The Times They Are a-Changin. With deference to Bob Dylan, keeping up with changing times is one of our major challenges as Apple product users. Five years ago there was no iPhone. Two years ago there was no iPad.
The way we used to do things isn’t the way we do things now. And, if past is prologue, the way we do things next year is likely to be different than how we do things this year.
Passwords? Serial Numbers? What Are Those?
Years ago I bought a simple Mac app to store often used information. Serial numbers, login IDs, passwords, some financial information.
The app still works but chances are good it won’t work in OS X Mountain Lion.
I’ve recorded hundreds and hundreds of valuable information in the app. The export function doesn’t work (other apps cannot import the export).
So, I’m left with the tedious task of looking for a replacement, of which there are many, some cheap and easy, some with a price tag, none of which promises to make my journey pleasant.
This week I’m testing Password Gorilla. It’s a simple enough app that stores login IDs, passwords, notes and other information in an encrypted file.
The benefit to this app is that it runs on Mac, Windows PCs, and Linux PCs. The interface is simple enough, but not inspiring (as is usually the case with cross platform apps; the bane of Java).
Set up Groups of information, add a Title, even add a URL to make the login process easier.

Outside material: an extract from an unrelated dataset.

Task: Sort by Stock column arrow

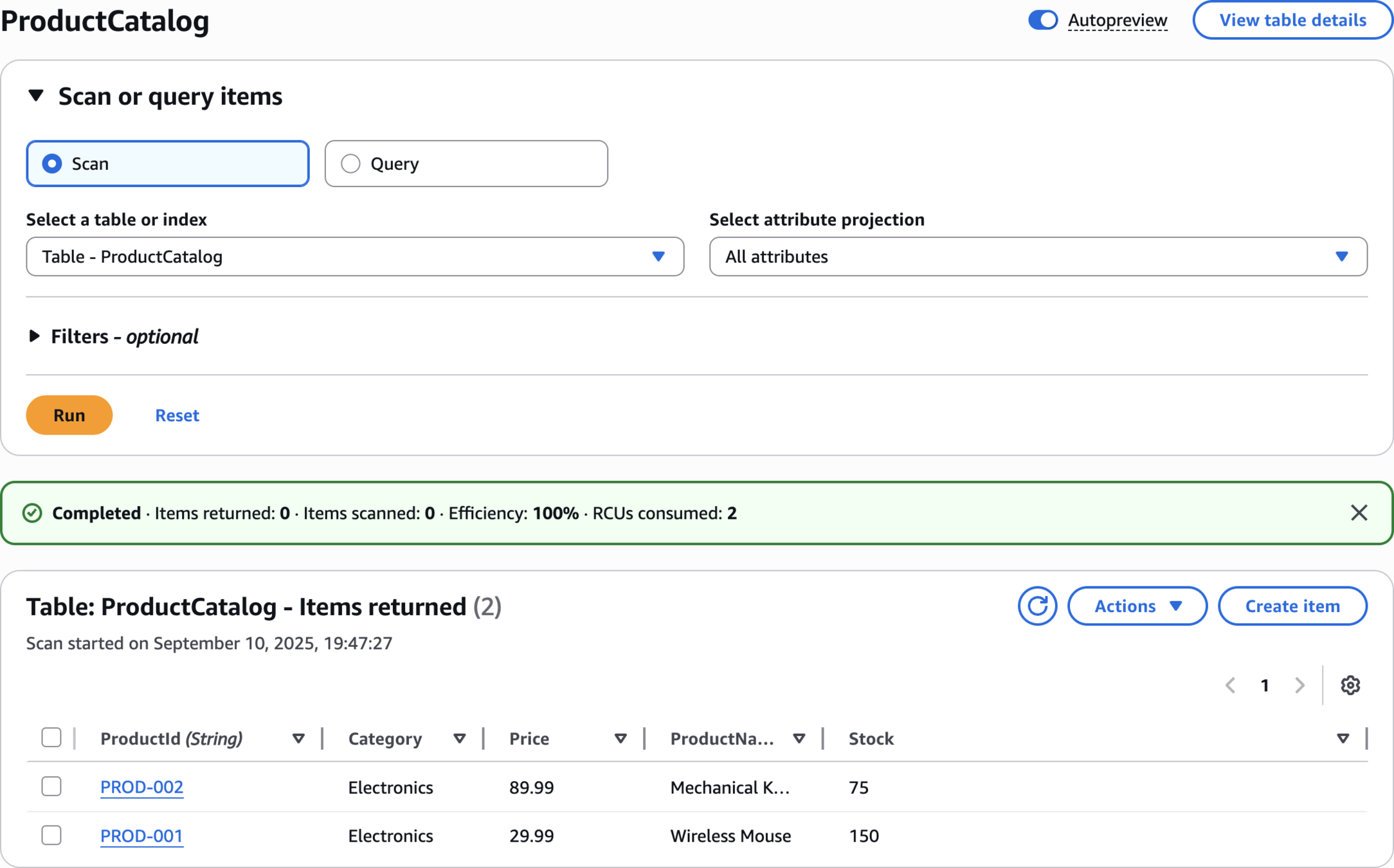Action: pos(1343,739)
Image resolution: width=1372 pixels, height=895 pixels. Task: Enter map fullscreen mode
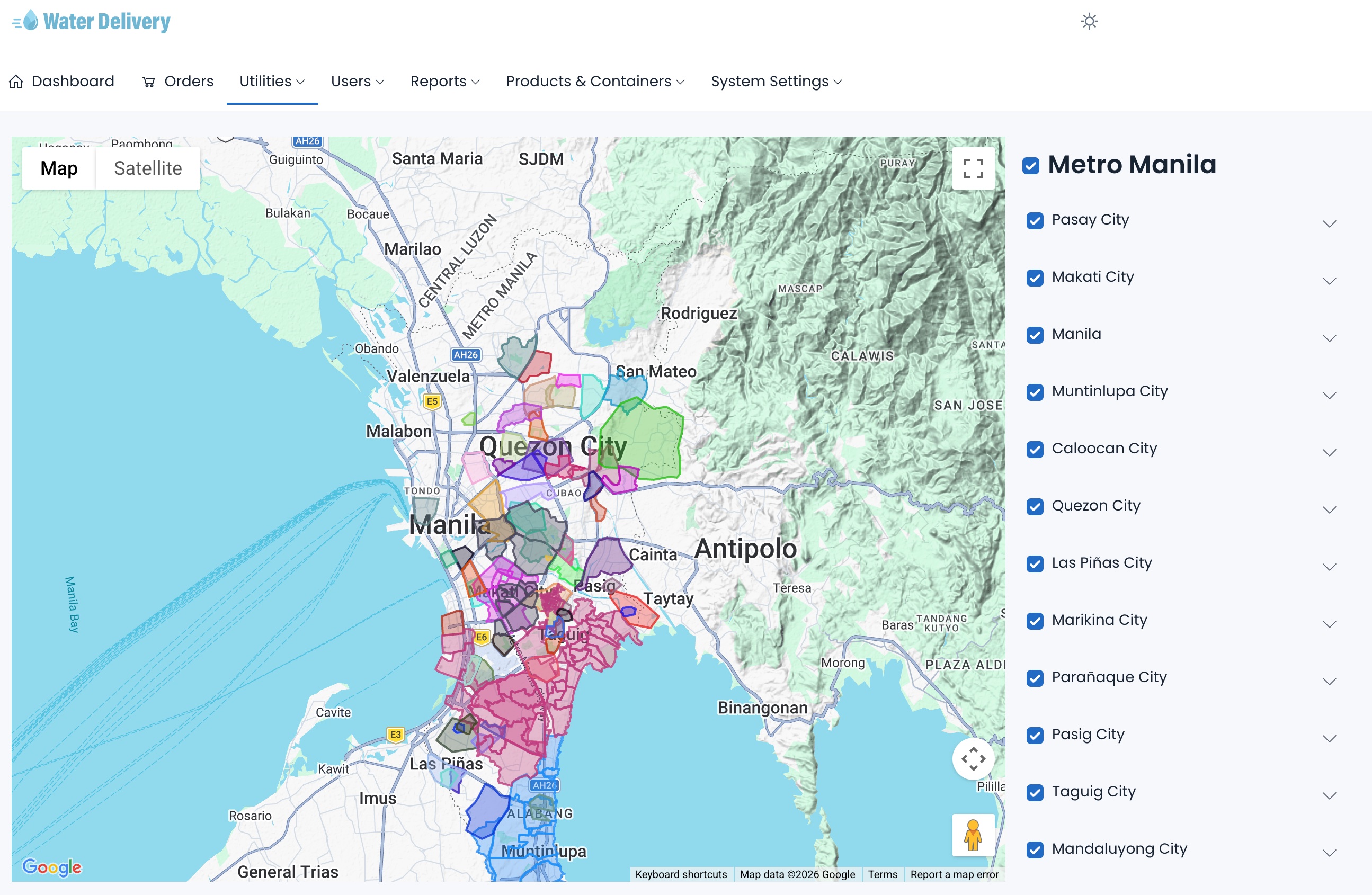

Password Gorilla comes with fields for Login ID (username) and Password, as well as notes.
If you need, there’s an option to display the password, and another to generate a password.
That’s about it. But the price is right, and cross platform compatibility of the database can be useful.
Cross platform? Yes, Mac, Windows PC, Linux PCs, and Android devices. But no iPhone or iPad.
Password Gorilla works. If you’re on a tight budget, free is good. But this is a decidedly geeky and simplistic app. The Mac App Store is replete with serial number and password managers.
And that brings me to the trends of the future. The only login ID and password I need for Mac App Store apps are to my iTunes account. After that, who needs serial numbers?
The times are, indeed, changing. It’s more important than ever to make sure you data, even financial information, be available to you wherever you go, on whatever device you choose.